Let's just put cameras everywhere. It's all in the name of safety and such. The next thing will be monitoring the internet, phone and what you see anywhere you go... Anybody have your life monitored all day??? 1984 rings a bell 🔔...


----------



## HDRider (Jul 21, 2011)

Lisa in WA said:


> So what do you think a short term solution is?
> Only arrest people in numbers directly proportionate to their demographic numbers?
> so if blacks make up 16 percent of the population (or whatever it is) and that percentage has been arrested, stopped, etc. just stop arresting blacks committing crimes till other races catch up?
> and should the same be applied to affirmative action, Hollywood casting, etc?


Are you running for office?


----------



## HDRider (Jul 21, 2011)

TripleD said:


> Let's just put cameras everywhere. It's all in the name of safety and such. The next thing will be monitoring the internet, phone and what you see anywhere you go... Anybody have your life monitored all day??? 1984 rings a bell 🔔...


That is in place in larger metro areas. You don't get out enough


----------



## Lisa in WA (Oct 11, 2004)

HDRider said:


> Are you running for office?


huh?


----------



## HDRider (Jul 21, 2011)

Lisa in WA said:


> huh?


Your proposal on black crime sounds like a good platform for political office. It is a perfect government solution (that means it will not work, but sounds good)


----------



## HDRider (Jul 21, 2011)




----------



## Nevada (Sep 9, 2004)

TripleD said:


> Let's just put cameras everywhere. It's all in the name of safety and such. The next thing will be monitoring the internet, phone and what you see anywhere you go... Anybody have your life monitored all day??? 1984 rings a bell 🔔...
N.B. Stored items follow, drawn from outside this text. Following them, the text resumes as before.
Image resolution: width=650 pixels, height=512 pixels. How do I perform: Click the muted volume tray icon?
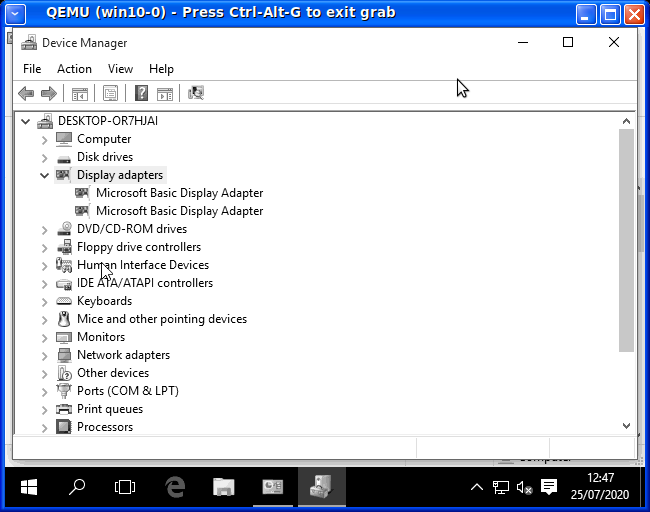click(x=523, y=487)
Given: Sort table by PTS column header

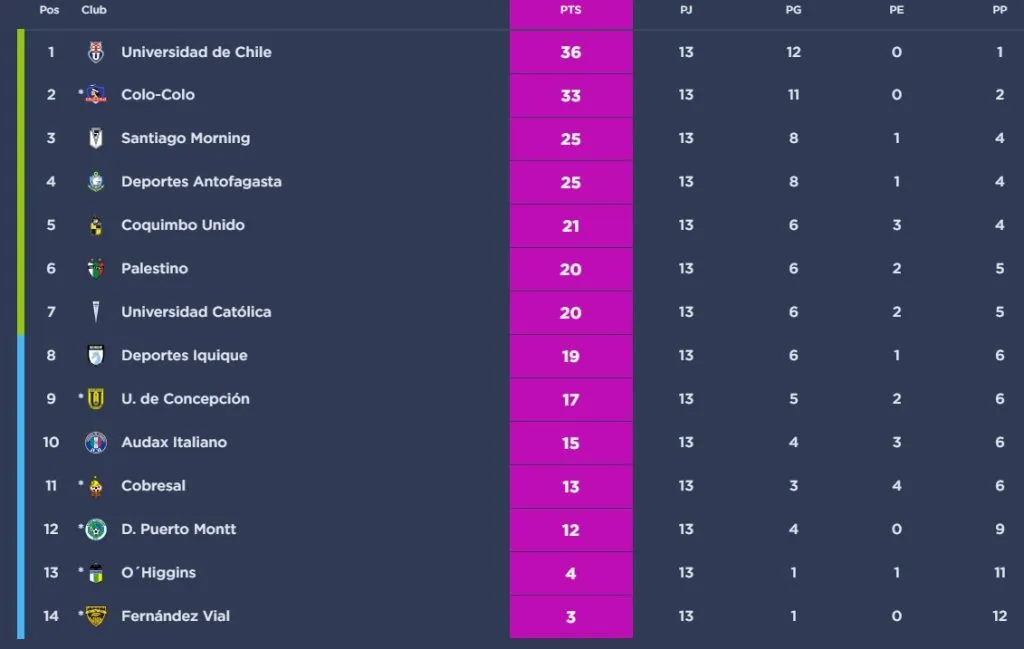Looking at the screenshot, I should coord(571,10).
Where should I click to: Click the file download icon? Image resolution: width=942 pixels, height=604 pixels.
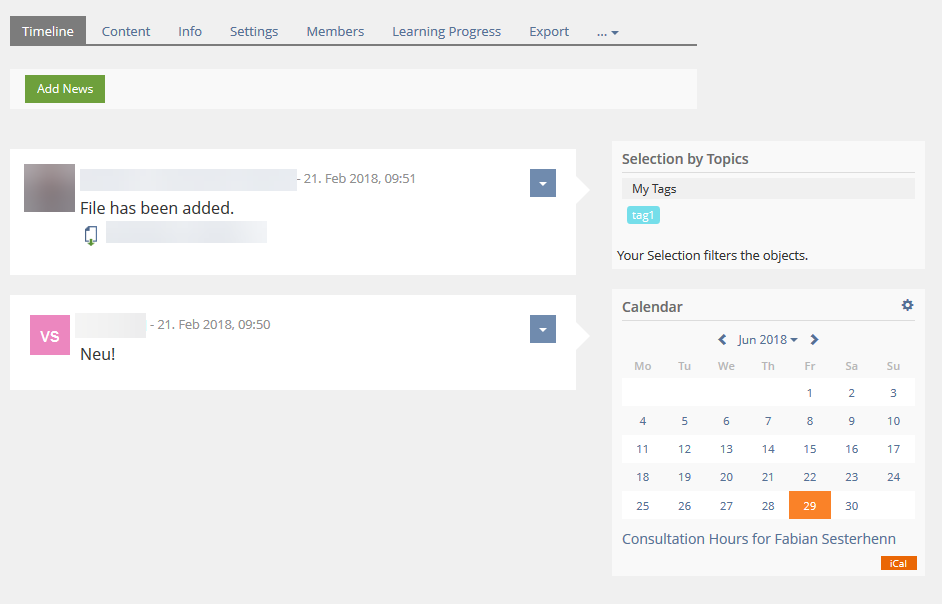tap(91, 235)
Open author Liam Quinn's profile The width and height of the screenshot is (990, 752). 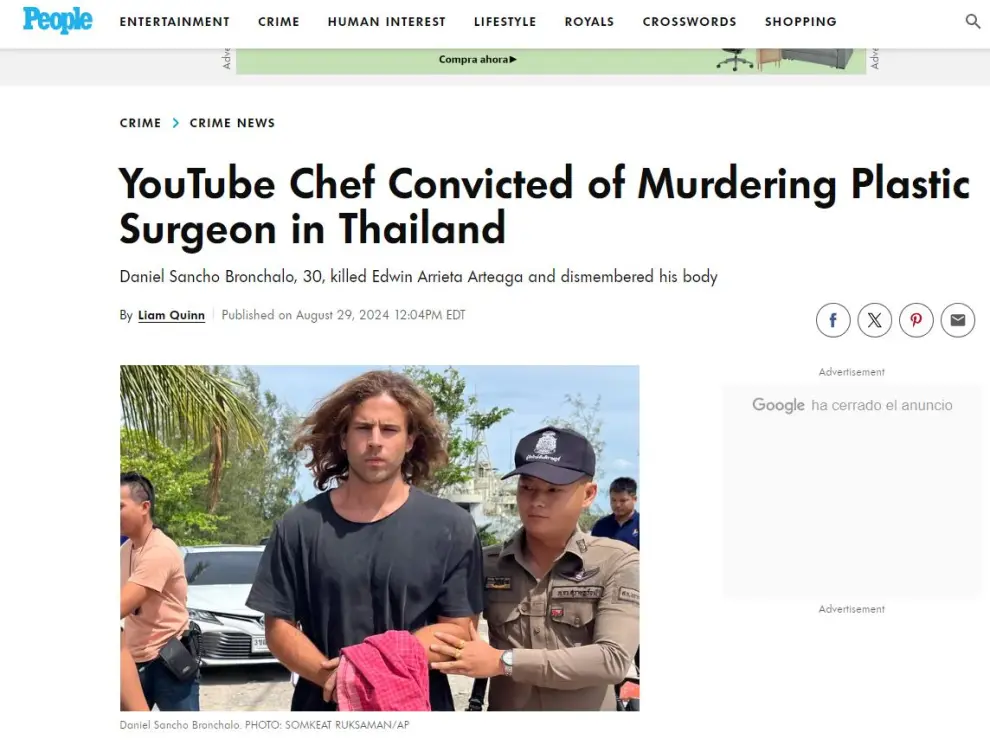[171, 315]
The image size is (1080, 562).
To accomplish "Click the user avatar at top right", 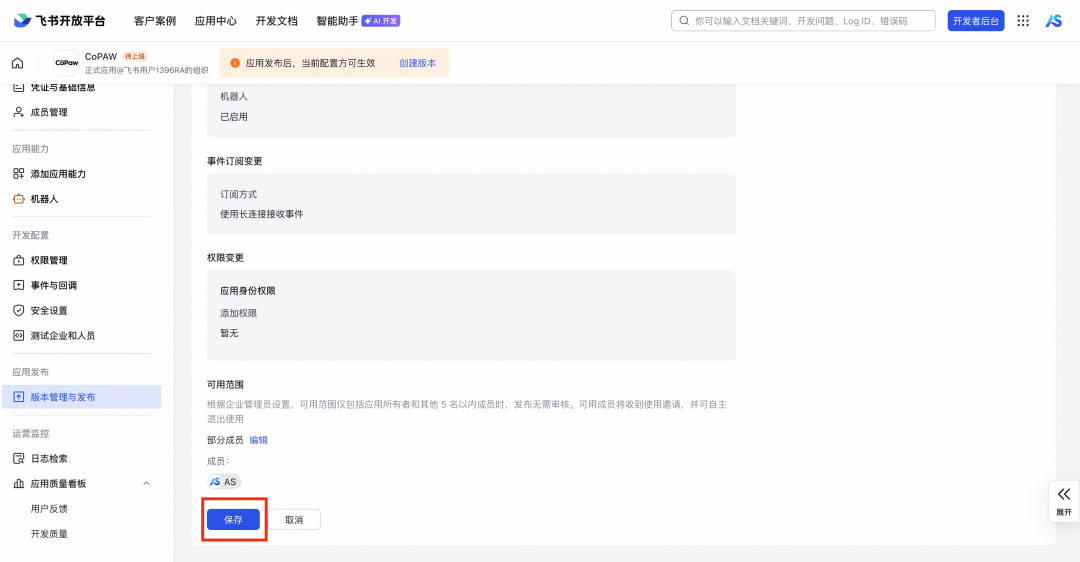I will pos(1053,20).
My point is that cops with cameras won't do any good if nobody is checking video against police reports. That seems to be what happened here.


----------



## HDRider (Jul 21, 2011)

__ https://www.facebook.com/video.php?v=825803914731643


----------



## HDRider (Jul 21, 2011)

Please, please, please watch that video, all the way to the end 

You will be shocked


----------



## Nevada (Sep 9, 2004)

HDRider said:


> View attachment 95828


Chauvin's arrest was done with a lot more dignity than George Floyd's arrest.


----------



## TripleD (Feb 12, 2011)

HDRider said:


> That is in place in larger metro areas. You don't get out enough


I get out everyday. I don't video it all ... Fixing to play on the tractor 😁...


----------



## MoonRiver (Sep 2, 2007)

Nevada said:


> Yes, for sure. A guy like Chauvin should have been weeded out a long time ago.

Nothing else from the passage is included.